Where a contractual agreement has been breached by a party thereto, the aggrieved party is entitled to those damages that will put him in as good a position as he would have been had the other party performed pursuant to the agreement. A corollary to this rule is that the aggrieved party may not, either by action or inaction, aggravate the injury occasioned by the breach, but has a duty actively to mitigate his damages.

Utah Farm Production Credit Association v. Cox, 627 P.2d 62, 64 (Utah 1981) (citations omitted).

Seller asserts that it sufficiently mitigated its damages by dismantling the pool tables and salvaging various components that could be used to manufacture other pool tables. The salvage value to seller was claimed to be $7,448. It presented testimony that selling the tables as "seconds" would damage its reputation for quality and that the various holes, notches, and routings placed in the tables to accommodate the electrical components to be installed by buyer weakened the structure of the tables so as to submit seller to potential liability if they were sold on the market.

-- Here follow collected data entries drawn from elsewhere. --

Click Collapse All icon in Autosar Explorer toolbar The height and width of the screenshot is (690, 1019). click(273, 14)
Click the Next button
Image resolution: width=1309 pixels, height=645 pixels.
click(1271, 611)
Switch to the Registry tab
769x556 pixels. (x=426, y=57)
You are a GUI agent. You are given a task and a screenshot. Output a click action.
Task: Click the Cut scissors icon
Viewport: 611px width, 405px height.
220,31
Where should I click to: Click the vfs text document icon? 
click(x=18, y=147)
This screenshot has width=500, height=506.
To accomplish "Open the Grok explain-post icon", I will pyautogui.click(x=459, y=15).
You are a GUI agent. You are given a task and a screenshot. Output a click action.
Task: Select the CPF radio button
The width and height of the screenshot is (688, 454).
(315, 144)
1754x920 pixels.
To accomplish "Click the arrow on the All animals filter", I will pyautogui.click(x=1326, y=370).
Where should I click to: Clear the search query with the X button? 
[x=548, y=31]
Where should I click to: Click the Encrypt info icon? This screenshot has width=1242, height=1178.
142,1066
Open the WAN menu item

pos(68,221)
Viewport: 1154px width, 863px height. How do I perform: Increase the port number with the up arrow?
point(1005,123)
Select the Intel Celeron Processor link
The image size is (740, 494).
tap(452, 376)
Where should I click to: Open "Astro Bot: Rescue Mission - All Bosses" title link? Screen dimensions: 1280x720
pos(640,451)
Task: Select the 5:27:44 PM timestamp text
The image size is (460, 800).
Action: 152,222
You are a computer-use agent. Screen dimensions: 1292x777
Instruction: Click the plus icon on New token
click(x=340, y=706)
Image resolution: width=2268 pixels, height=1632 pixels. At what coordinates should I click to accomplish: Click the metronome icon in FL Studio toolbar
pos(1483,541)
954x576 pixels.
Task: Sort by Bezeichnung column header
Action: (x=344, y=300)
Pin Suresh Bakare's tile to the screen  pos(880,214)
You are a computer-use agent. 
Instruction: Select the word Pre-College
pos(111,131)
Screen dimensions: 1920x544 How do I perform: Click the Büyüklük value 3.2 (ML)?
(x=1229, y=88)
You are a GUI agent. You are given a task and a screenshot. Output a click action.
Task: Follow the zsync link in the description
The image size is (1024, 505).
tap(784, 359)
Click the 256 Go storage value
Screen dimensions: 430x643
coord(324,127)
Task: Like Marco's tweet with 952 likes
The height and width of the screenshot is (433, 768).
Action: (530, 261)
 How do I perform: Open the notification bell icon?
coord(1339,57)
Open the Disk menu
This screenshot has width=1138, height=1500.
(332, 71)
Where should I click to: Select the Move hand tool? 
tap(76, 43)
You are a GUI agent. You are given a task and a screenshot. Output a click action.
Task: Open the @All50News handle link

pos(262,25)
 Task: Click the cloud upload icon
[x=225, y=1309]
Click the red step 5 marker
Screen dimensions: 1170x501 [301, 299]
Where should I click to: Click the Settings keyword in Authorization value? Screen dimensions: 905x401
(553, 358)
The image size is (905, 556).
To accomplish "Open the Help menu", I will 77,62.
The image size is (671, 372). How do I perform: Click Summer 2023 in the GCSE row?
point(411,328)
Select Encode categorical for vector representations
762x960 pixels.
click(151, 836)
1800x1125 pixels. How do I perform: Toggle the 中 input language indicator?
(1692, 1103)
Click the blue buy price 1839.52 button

On the other hand, Ronald Baker, who had been involved with the manufacturing and marketing of pool tables for 25 years, testified on behalf of the buyer that the notches, holes, and routings made in the frame to accommodate electrical wiring would not adversely affect the quality or marketability of the 100 pool tables. According to Baker, the tables could have been sold at full value or at a discounted price. In addition to this testimony, the trial court had the opportunity to view the experimental table developed by buyer and his associates and observe the holes, notches, and routings necessary for the electrical components.

The trial court found that seller's action in dismantling the tables and using the materials for salvage and firewood, rather than attempting to sell or market the tables at full or a discounted price, was not commercially reasonable. The court then concluded that seller had a duty to mitigate its damages and failed to do so. The finding is supported by...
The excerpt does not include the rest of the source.